**Exercise:** In the records below, find the line holding "How do I perform: Open the Bookmarks menu?" and the line holding "Image resolution: width=492". Set down both, with every line between them, exactly.

━━ Data

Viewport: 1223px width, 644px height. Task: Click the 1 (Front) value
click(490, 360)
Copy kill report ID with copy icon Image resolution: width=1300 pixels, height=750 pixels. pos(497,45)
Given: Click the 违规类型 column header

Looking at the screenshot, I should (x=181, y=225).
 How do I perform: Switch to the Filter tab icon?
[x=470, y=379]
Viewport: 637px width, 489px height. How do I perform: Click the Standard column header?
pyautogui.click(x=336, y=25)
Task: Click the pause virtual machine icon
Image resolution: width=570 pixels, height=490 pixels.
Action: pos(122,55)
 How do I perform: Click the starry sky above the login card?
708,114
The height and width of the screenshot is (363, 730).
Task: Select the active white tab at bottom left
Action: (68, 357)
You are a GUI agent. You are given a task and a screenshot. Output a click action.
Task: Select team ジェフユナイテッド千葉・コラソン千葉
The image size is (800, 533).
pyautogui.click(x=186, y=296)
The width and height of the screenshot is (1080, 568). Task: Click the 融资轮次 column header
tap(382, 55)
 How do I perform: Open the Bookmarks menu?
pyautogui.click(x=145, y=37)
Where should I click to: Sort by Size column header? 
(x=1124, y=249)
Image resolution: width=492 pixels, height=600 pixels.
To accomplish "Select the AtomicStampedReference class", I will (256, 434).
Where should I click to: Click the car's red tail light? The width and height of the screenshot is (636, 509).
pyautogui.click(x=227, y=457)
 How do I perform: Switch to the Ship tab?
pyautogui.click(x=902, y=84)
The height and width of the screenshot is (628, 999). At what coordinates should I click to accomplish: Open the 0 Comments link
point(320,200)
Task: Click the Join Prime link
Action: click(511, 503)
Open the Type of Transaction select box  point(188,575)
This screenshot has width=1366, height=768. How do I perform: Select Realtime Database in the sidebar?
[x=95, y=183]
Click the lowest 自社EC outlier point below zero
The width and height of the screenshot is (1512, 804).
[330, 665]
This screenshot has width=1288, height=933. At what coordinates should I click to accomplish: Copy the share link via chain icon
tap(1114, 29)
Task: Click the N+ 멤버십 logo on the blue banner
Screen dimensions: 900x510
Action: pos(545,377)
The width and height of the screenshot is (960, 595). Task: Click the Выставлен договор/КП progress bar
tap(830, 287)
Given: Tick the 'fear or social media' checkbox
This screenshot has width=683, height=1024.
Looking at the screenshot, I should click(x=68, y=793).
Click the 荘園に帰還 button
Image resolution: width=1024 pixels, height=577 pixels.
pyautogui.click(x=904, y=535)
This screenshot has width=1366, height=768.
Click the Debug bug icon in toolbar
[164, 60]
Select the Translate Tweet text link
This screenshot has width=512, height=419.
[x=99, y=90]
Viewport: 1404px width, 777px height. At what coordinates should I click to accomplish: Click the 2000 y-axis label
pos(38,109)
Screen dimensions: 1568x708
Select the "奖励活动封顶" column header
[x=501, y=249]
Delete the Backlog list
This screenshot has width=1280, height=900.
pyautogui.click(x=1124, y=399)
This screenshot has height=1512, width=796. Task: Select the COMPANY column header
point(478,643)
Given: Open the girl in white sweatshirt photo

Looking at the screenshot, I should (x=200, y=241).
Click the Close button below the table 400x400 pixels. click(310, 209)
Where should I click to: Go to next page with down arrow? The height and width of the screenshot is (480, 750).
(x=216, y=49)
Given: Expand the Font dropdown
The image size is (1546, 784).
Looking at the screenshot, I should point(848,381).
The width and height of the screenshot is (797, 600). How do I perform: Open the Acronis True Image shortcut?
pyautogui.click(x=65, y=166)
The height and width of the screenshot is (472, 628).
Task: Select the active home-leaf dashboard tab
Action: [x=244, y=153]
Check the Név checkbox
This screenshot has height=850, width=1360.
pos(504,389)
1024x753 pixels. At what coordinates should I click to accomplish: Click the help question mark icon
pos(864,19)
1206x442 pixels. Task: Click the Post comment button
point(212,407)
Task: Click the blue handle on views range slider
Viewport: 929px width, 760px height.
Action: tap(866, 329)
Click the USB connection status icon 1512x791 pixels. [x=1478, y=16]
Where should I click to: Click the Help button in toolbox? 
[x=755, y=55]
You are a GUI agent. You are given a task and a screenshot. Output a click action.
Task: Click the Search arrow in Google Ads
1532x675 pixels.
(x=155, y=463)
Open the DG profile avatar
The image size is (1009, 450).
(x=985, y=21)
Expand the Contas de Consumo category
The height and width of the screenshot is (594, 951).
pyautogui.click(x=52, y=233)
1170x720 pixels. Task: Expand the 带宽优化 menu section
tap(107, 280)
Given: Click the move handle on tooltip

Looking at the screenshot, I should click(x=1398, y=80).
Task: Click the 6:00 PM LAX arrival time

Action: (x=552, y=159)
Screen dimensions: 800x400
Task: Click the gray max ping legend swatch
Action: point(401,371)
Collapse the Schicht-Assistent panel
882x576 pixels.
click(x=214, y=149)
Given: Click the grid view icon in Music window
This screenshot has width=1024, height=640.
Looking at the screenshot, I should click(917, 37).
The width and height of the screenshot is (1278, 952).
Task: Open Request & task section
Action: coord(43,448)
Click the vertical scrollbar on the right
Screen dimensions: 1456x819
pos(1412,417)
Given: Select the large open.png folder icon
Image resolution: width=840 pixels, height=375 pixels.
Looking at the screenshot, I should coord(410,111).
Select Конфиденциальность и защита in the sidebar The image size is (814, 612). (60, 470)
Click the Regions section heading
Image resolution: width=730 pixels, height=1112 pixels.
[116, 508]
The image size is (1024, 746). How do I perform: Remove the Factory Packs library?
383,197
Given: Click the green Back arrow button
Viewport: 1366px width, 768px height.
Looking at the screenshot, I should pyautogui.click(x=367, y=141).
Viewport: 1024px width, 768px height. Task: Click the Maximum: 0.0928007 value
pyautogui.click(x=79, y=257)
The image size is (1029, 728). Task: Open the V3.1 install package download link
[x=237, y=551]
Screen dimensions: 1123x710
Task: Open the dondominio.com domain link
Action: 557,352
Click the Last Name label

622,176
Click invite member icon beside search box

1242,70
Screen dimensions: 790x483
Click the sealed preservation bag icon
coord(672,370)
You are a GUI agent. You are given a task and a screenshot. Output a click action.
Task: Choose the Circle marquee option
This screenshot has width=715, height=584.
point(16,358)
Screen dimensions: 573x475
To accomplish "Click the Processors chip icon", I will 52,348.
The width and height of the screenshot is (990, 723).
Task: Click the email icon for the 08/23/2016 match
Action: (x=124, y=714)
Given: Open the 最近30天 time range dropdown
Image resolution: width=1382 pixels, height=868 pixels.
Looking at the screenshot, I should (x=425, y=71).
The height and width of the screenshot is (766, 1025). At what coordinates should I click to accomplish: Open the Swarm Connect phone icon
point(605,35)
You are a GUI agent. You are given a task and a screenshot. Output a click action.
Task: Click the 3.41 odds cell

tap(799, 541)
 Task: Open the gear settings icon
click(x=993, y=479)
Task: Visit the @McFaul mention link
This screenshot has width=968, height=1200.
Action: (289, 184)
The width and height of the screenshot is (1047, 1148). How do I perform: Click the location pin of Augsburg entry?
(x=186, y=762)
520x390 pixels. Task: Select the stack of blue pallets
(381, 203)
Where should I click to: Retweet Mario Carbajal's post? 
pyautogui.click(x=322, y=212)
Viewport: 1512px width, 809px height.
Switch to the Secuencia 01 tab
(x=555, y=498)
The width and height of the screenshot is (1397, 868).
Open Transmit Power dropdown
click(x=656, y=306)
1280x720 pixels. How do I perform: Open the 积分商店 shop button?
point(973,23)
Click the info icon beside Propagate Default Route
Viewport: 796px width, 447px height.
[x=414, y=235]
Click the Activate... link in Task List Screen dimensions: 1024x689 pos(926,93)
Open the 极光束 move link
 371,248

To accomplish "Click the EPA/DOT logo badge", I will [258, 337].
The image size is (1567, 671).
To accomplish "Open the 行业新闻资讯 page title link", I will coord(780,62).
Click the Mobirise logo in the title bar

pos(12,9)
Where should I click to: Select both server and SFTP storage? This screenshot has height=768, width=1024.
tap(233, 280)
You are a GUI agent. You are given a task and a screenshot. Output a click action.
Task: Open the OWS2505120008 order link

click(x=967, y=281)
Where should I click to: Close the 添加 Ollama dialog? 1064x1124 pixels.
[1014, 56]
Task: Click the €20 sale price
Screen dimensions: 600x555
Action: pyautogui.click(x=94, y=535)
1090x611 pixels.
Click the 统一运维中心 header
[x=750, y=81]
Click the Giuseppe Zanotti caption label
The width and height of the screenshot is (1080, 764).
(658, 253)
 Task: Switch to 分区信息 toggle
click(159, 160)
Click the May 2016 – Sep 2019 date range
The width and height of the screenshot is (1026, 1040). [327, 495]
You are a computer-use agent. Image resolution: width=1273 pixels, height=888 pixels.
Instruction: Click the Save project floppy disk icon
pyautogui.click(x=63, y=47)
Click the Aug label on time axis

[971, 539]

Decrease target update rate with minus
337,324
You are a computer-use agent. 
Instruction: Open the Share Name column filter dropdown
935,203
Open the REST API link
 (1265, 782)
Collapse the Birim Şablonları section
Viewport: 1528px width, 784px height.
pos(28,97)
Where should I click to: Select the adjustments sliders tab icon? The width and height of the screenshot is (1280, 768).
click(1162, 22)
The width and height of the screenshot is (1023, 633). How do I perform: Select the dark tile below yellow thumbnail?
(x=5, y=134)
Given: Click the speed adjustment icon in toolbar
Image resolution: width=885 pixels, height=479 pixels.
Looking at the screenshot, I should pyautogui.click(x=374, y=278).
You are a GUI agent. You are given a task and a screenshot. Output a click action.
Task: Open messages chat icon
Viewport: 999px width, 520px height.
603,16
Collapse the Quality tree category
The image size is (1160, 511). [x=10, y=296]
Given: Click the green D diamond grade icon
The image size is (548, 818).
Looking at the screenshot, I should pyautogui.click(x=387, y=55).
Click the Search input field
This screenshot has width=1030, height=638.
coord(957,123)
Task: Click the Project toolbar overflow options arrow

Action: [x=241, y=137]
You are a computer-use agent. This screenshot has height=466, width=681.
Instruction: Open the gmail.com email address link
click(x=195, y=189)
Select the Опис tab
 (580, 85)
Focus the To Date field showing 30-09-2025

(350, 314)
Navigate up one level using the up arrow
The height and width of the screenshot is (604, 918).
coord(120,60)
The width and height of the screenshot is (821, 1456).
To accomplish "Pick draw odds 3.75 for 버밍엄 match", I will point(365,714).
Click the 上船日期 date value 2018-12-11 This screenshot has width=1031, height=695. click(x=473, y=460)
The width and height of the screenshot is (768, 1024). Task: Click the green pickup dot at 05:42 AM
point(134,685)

━━━━

**Exercise output:**
 How do I perform: Open the Bookmarks menu?
pyautogui.click(x=145, y=37)
Where should I click to: Sort by Size column header? 
(x=1124, y=249)
Image resolution: width=492 pixels, height=600 pixels.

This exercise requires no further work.